In music notation, a ligature is a graphic symbol that tells a musician to perform two or more notes in a single gesture, and on a single syllable. It was primarily used from around 800 to 1650 AD. Ligatures are characteristic of neumatic (chant) and mensural notation. The notation and meaning of ligatures has changed significantly throughout Western music history, and their precise interpretation is a continuing subject of debate among musicologists.

==History==
===Plainchant===

The early notation of plainchant, particularly Gregorian chant, used a series of shapes called neumes, which served as reminders of music that was taught by rote rather than as an exact record of which notes to sing. Neumes were in use from the 9th through the 11th centuries AD for most plainsong, and differed by region. Due to their malleable nature, there were no hard and fast rules for the lengths each note was supposed to last, or even how high or low the intervals between notes were to be.

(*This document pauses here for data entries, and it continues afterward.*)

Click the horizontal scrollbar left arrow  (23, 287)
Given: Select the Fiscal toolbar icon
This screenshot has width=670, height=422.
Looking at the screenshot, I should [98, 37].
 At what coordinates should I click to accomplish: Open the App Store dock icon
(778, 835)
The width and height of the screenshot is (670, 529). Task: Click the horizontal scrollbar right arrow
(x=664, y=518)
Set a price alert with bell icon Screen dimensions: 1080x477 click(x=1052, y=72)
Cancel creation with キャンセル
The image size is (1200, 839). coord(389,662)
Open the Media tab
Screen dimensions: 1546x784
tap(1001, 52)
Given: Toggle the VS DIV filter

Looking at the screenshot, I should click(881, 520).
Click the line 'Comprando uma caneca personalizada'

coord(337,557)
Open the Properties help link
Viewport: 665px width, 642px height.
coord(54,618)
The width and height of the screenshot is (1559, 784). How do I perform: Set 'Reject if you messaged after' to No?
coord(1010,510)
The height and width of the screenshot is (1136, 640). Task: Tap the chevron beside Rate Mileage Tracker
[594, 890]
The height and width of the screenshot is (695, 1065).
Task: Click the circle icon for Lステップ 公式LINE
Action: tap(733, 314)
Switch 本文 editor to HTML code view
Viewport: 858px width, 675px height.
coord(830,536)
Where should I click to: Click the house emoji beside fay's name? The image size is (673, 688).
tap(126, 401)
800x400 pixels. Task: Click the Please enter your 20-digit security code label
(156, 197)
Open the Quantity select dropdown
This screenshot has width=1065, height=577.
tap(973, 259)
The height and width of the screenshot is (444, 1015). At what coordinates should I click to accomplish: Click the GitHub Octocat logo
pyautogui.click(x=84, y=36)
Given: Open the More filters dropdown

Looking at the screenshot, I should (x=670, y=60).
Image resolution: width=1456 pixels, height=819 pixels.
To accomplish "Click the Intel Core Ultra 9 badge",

===De mensurabili musica===

A treatise on notation named De mensurabili musica was copied around 1260. In this treatise, the anonymous author proposed that, much in the same way that poetry of the time was based on a series of modal rhythms, music should also be set up in this way. The notation of these modes was accomplished primarily through using ligatures in varying lengths and with varying degrees of complexity, where the rhythms would be derived from context. For most of their notated history, this was the purpose of ligatures: to indicate the rhythmic mode.

===Franco of Cologne===

Around 1250, a music theorist named Franco of Cologne published a treatise on music entitled Ars cantus mensurabilis. In this treatise, Franco proposed that note values should be set up objectively, so that when looking at the notated music, a musician would be able to tell what notes were being sung or played, and the duration of those notes, with some degree of certainty. Ligatures were used for this as well, as they had become more or less standardized through the practice of the rhythmic modes.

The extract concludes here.